Unless you are within 10 to 15 minutes of your next meal or snack, follow up with extra carbohydrates such as plain biscuits, fruit or milk.
Taking this extra carbohydrate will prevent a second drop in your blood glucose level.
If you experience any of the symptoms of hyperglycaemia (high blood sugar), contact your doctor immediately.
The risk of hyperglycaemia is increased in the following situations:
- uncontrolled diabetes
- illness, infection or stress
- taking less METEX XR than prescribed
- taking certain other medicines
- too little exercise
- eating more carbohydrates than normal.
Tell your doctor if you:
- become ill
- become dehydrated
- are injured
- have a fever
- become pregnant
- have a serious infection
- having surgery (including dental surgery)
- having X-ray procedures that require injection of iodinated contrast agents (dye).
Your blood glucose may become difficult to control at these times. You may also be more at risk of developing a serious condition called lactic acidosis.
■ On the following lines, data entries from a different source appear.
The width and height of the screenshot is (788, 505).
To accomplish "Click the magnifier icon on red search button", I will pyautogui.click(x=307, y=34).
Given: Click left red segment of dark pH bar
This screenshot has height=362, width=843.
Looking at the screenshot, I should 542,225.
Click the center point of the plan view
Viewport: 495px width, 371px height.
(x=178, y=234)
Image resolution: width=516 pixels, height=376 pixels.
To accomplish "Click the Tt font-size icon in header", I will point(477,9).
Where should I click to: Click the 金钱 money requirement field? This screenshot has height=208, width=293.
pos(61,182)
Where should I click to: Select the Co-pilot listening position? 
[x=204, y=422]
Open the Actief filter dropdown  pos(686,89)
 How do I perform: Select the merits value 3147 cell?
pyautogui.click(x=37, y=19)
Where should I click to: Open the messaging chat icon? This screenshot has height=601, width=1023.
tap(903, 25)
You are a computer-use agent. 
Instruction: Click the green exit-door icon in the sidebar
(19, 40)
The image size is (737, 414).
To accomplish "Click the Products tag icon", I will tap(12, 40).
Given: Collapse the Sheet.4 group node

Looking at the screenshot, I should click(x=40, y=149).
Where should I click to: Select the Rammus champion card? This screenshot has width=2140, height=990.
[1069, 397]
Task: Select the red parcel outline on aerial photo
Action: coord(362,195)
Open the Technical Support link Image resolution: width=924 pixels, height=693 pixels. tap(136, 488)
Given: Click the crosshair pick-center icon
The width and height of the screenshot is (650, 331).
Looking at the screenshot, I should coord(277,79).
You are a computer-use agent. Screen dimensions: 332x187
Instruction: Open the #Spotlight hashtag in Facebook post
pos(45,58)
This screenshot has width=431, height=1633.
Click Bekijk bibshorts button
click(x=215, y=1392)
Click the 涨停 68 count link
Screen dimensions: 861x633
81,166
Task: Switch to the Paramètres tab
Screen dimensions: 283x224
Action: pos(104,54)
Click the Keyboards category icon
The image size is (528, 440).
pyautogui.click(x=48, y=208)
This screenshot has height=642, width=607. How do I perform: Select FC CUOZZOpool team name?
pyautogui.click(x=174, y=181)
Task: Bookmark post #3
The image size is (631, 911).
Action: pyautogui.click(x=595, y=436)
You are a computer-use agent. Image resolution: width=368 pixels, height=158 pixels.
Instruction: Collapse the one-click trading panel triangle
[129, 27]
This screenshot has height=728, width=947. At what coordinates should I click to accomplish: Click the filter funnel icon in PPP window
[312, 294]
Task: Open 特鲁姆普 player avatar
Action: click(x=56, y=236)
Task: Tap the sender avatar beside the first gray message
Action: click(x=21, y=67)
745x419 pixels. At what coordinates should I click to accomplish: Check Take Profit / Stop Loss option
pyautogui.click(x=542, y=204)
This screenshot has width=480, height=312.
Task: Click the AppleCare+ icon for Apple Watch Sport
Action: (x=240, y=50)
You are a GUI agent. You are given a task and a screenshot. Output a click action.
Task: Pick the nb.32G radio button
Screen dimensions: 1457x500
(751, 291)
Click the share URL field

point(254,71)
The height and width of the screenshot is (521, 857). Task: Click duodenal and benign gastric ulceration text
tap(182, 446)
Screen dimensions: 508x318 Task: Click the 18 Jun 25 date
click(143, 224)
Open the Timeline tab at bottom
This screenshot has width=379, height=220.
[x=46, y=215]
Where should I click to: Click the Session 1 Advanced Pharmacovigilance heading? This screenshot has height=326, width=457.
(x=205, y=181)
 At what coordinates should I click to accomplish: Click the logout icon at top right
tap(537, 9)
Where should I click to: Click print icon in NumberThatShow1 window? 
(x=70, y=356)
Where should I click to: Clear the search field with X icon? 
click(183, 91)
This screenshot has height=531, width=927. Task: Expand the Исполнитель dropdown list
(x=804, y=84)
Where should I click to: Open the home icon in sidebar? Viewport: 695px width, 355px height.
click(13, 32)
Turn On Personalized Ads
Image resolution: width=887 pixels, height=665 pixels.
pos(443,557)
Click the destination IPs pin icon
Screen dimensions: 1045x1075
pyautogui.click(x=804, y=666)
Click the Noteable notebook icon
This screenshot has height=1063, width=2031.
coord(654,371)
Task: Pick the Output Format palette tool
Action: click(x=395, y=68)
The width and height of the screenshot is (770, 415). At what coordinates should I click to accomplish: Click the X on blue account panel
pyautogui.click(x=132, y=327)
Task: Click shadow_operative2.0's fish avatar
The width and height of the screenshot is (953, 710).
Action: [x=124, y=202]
At these times, your doctor may replace METEX XR with insulin.
Visit your doctor regularly for check ups.
Your doctor may want to check your kidneys, liver, heart and blood while you are taking METEX XR.
Make sure you check your blood glucose levels regularly.
This is the best way to tell if your diabetes is being controlled properly. Your doctor or diabetes educator will show you how and when to do this.
Carefully follow your doctor's and dietician's advice on diet, drinking alcohol and exercise.
Things you must not do
Do not skip meals while taking METEX XR.
Do not stop taking METEX XR or change the dose without checking with your doctor.
Do not give METEX XR to anyone else, even if they have the same condition as you.
Things to be careful of
If you have to be alert, for example when driving, be especially careful not to let your blood glucose levels fall too low.
Low blood glucose levels may slow your reaction time and affect your ability to drive or operate machinery. Drinking alcohol can make this worse. However, METEX XR by itself is unlikely to affect how you drive or operate machinery.
If you become sick with a cold, fever or flu, it is very important to continue eating your normal meals.
Your diabetes educator or dietician can give you a list of foods to eat on sick days.